Expository preachers and the people who sit before them each week are convinced that the Scriptures can be mined to extract God’s wisdom and power for daily living. Poor preaching may cast some occasional doubt, but preaching that truly reveals what the Bible means has kept this conviction alive for a hundred generations. Our goal as expository preachers is to keep this faith alive by demonstrating week after week what the Word of God says about the daily concerns we and our listeners face.
This goal reminds us that most people do not want or need a lecture about Bible facts. They want and need a sermon that demonstrates how the information in the Bible applies to their lives.
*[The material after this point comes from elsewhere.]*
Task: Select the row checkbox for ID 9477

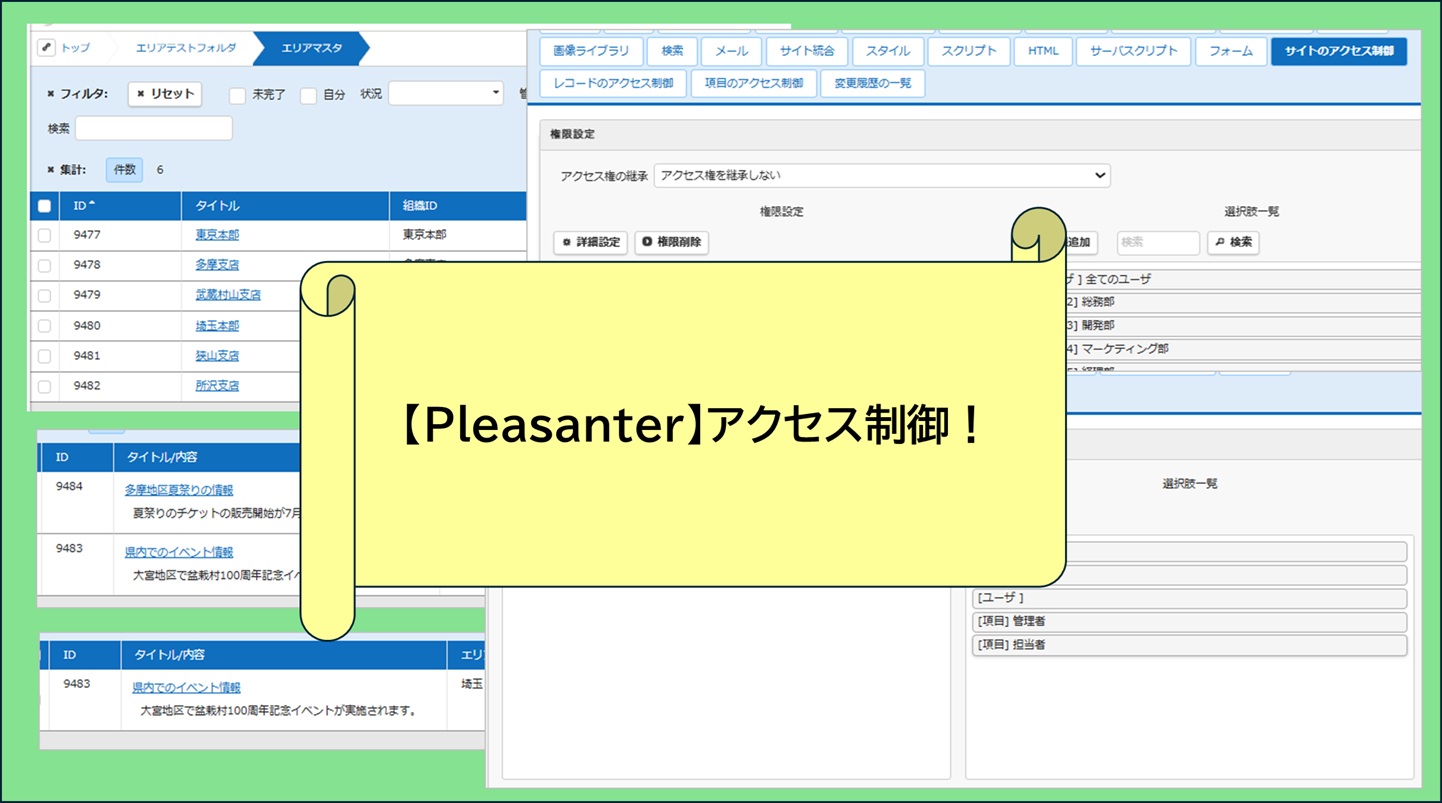Action: (x=44, y=235)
Expository preaching does not merely obligate preachers to explain what the Bible says; it obligates them to explain what the Bible means in the lives of people today.1 Application is as necessary for sound exposition as is explication. In fact, the real meaning of a text remains hidden until we discern how its truths should govern our lives.2 This means that full exposition cannot be limited to a presentation of biblical information. The preacher should frame every explanatory detail of the sermon so its impact on the lives of listeners is evident.

Such a perspective on the true nature of exposition challenges the notion some have of expository preaching. So much of the criticism expository preaching receives results from the assumption of some preachers that a sermon’s primary goal is to expose listeners to information about the Bible. Sermons that mainly disseminate information seem out of touch, irrelevant, and even uncaring. Sermons that organize textual information and address immediate concerns also express congregational sensitivity while remaining fully biblical.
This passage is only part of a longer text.